I numeri (e gli stranieri) promuovono la Mostra

Lunedì 8 Settembre 2014
I numeri (e gli stranieri) promuovono la Mostra
La Biennale di Venezia manda in archivio la 71. edizione della Mostra del cinema con un bilancio più che soddisfacente. I "numeretti" li mette in fila il presidente Paolo Baratta: festival in linea, per numero di accreditati e incassi, con l'anno precedente, alla faccia di chi sostiene che al Lido quest'anno ci sia stato un mortorio. O, meglio, sicuramente è mancato il contorno, ma al cinema gli spettatori non sono mancati. Dunque, ecco i "numeretti": nel 2013 gli accreditati alla Mostra di Venezia erano stati 7.300, quest'anno tali sono rimasti: 7.300. Gli incassi totali l'anno scorso sono stati pari a un milione e 300mila euro, idem quest'anno: 1,3 milioni (la Mostra complessivamente costa 12 milioni). Se proprio si vuole cercare un calo, c'è stato nel numero delle proiezioni, da 120 a 104, con la motivazione che non è stata ripetuta la proiezione mattutina in Sala Grande. Ma i "sederi seduti" (copyright Baratta, neologismo coniato per questo nuovo coefficiente di misurazione) sono aumentati: da 126.800 a 128.000. Ossia: gli spettatori sono aumentati, magari erano sempre gli stessi accreditati, ma sono andati a vedersi più film. Notevoli anche i "seduti virtuali"', quelli che hanno visto i film (alcuni, non tutti) in streaming: 2.300.

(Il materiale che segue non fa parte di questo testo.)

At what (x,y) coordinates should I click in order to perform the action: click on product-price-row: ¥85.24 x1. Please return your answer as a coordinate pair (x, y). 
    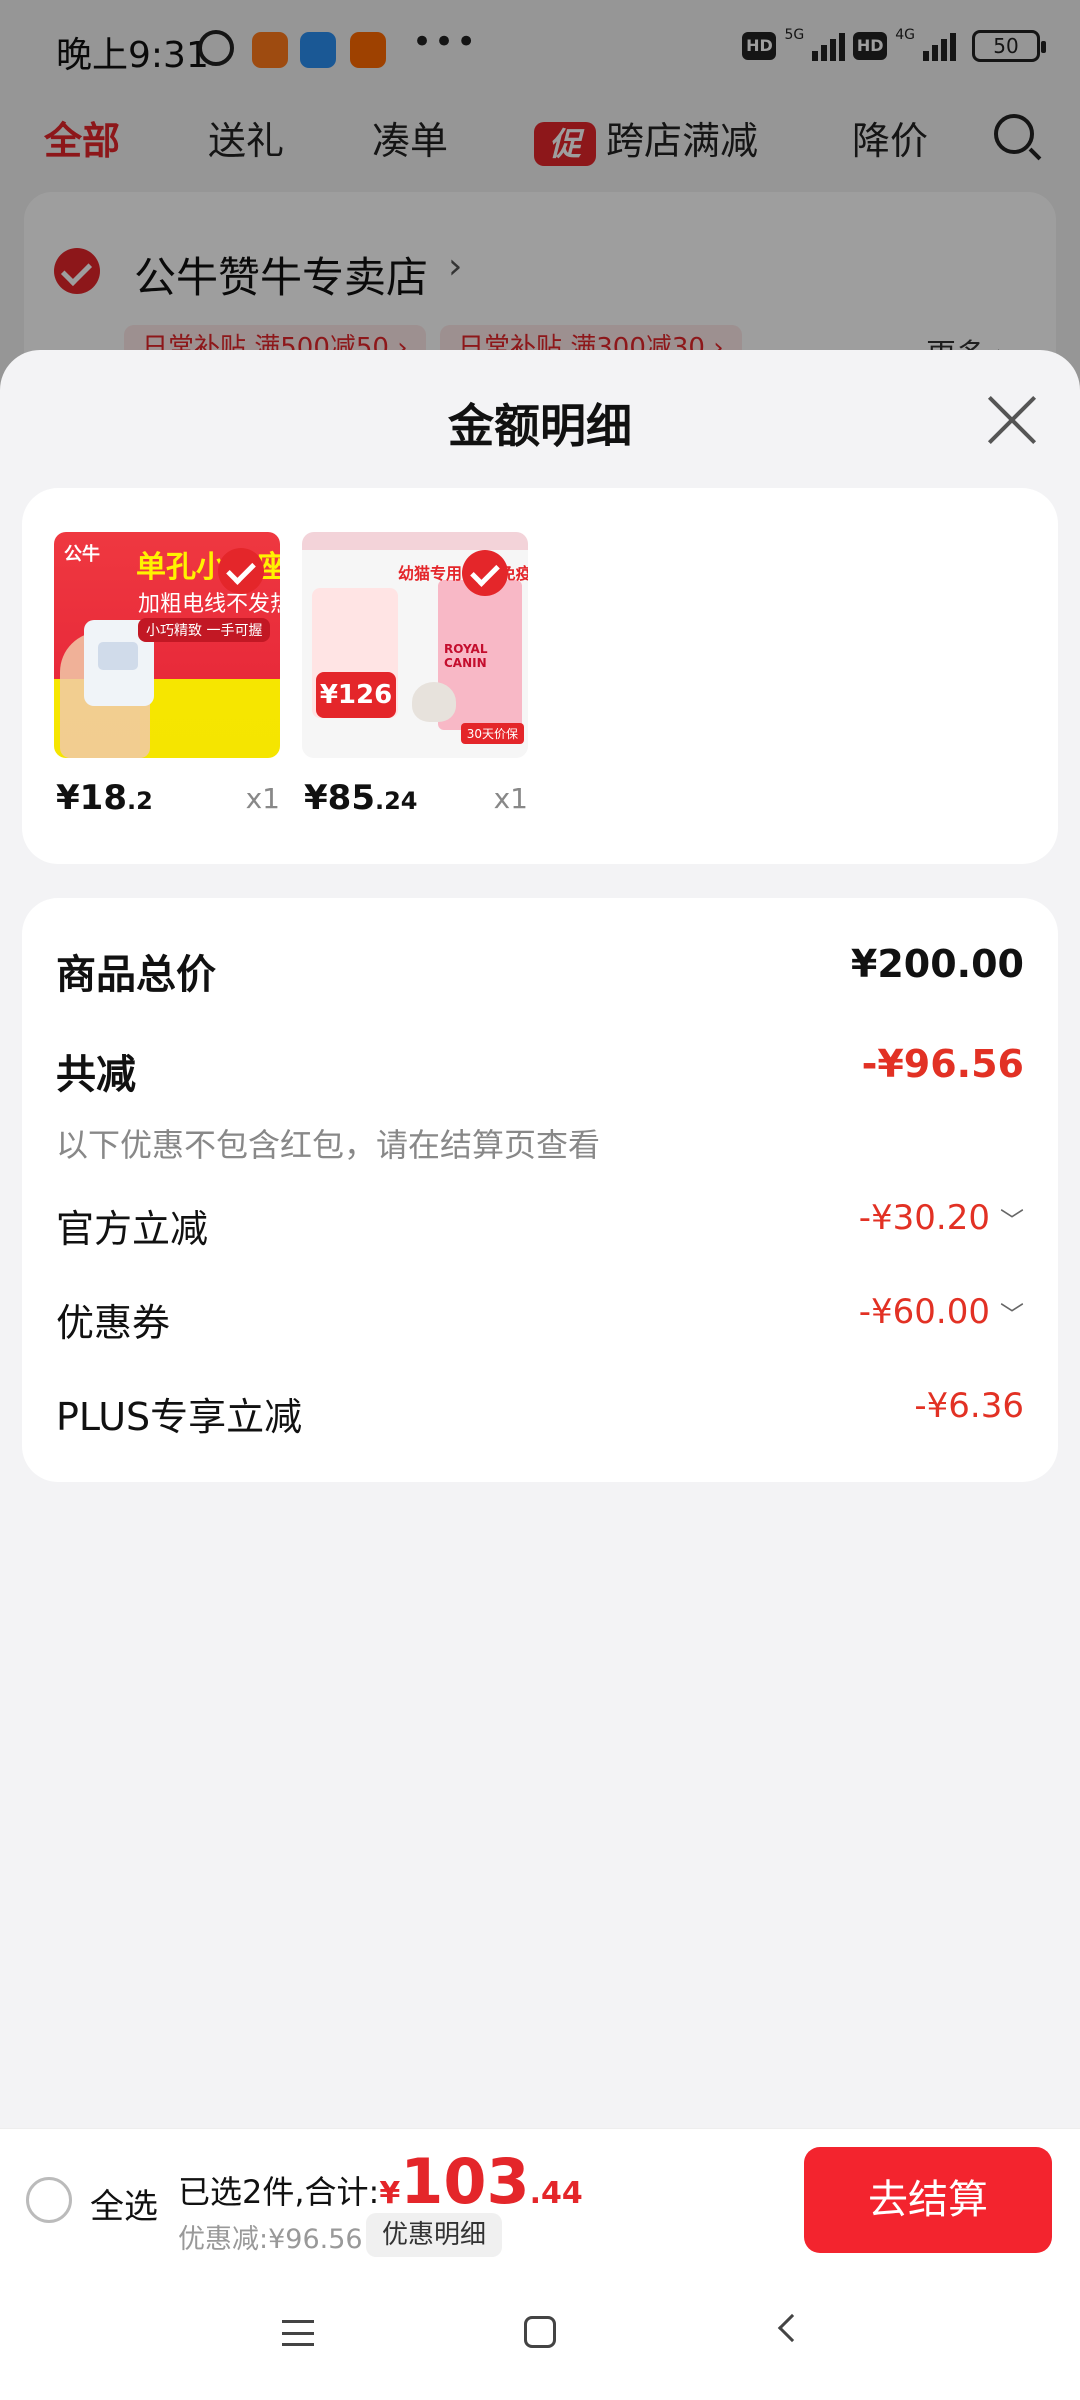
    Looking at the image, I should click on (415, 803).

Insomma, alla faccia delle «sensazioni» (Alberto Barbera, direttore della Mostra del cinema, le ha bollate così) di un «mortorio», Venezia71 è andata bene. Benissimo se si considera il binomio Sala Darsena e sezione Orizzonti. Dopodiché inutile chiedere a Barbera cosa pensa del verdetto della giuria, inutile chiedergli se i film italiani sono stati penalizzati, inutile domandargli chi avrebbe premiato lui: qualsiasi domanda inerente il pronunciamento dei giurati è respinta al mittente. «I verdetti delle giurie si accettano, non si discutono». Quello della giuria presieduta dal compositore francese Alexandre Desplat «non è stato un verdetto deciso col manuale Cencelli, è stato il frutto di scelte e decisioni prese a maggioranza», ha aggiunto Barbera. Che ha tagliato corto: «Il direttore della Mostra non commenta le decisioni della giuria, se dicessi che mi hanno soddisfatto vorrebbe dire che non mi piacevano i film non premiati e viceversa». Quindi, capitolo chiuso. Insistere sostenendo che c'erano poche alternative a una Coppa Volpi ad Alba Rohrwacher perché le interpretazioni femminili quest'anno erano ridotte al lumicino, mentre per la Colpa Volpi maschile forse molti si aspettavano il leopardiano Elio Germano al posto dell'americano Adam Driver (per inciso, una doppia Coppa Volpi allo stesso film c'era già stata nel 2001 con "Luce dei miei occhi" a Luigi Lo Cascio e Sandra Ceccarelli) è fiato sprecato: Barbera non intende commentare quel che hanno deciso Desplat e compagnia. E guai a contestare il suo "vademecum del buon giurato" che imponeva il silenzio stampa anche dopo la premiazione: «Non è giusto che un giurato si metta a raccontare i retroscena».
Insomma, sono i giornalisti italiani a cercare sempre il pelo nell'uovo. Vuoi mettere gli inviati dei media stranieri? Per "The Hollywood Reporter", Scott Roxborough ha scritto: "Se Toronto è diventato un supermarket globale, Venezia è la boutique esclusiva del cinema". E Screen International è arrivato a elogiare tutto: la Mostra, i film, perfino il Lido. Testuale: "Venezia è un festival straordinariamente piacevole da visitare, a prescindere da chi tu sia. Il numero di film in programma è giusto, così il ritmo del festival è adeguato e non frenetico. È pieno di buoni ristoranti e bar...".
E pensare che gli accreditati italiani si lamentavano di tutto. Soprattutto del cibo.